** Opening Document passage block **

You can achieve a great deal while working remotely, if you harness technology correctly.
SNG’s chief information officer, Sylvia Sathekge, was one of a few South African students who wrote technology as a school subject in matric: she took part in Eskom’s and Ort Foundation’s school programme to introduce technology as a school subject in South Africa.
Sylvia had three options after graduating from high school: electrical engineering, computer science, or information technology. She chose the latter and earned her undergraduate degree in information technology.
She furthered her studies while employed full-time to obtain multiple degrees, including an MBL and industry-related certificates. “I’m proud to say that I’m a five-time university graduate,” she says.
She ended 2022 on a high note and recently completed her Doctor of Business Administration (DBA) in digital transformation with a focus on cyber culture, through the Business School Netherlands International.
Sylvia ran a programme to optimise cost plus coal mines while working for Eskom. Cost plus coal mines are facilities where the capital cost is funded by Eskom in exchange for guaranteed coal offtake at prescribed qualities. As a result, five years of her 22-year working career were in the commercial and operations management space, where she managed coal operations supply for Eskom.

** Closing Document passage block **

### To do
According to the profile of SNG's chief information officer, through which institution did she complete her Doctor of Business Administration? Rely only on the profile above.

** Opening Recorded information block **

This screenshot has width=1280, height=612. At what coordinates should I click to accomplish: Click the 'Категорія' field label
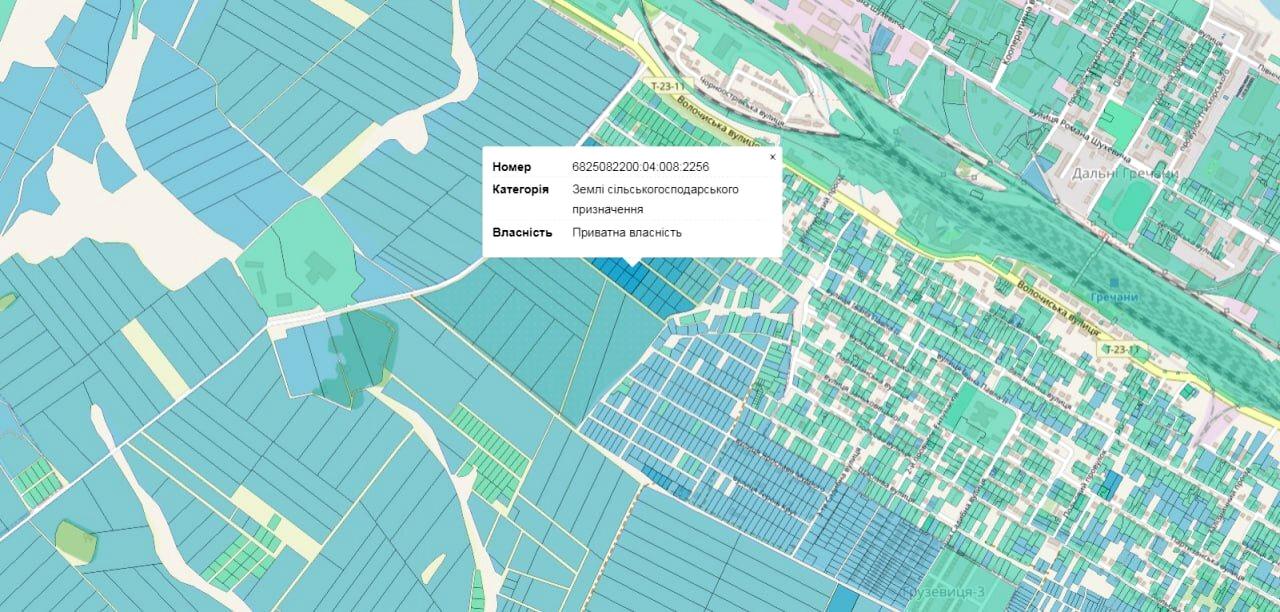click(x=520, y=189)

** Closing Recorded information block **

### Solution for this exercise
Business School Netherlands International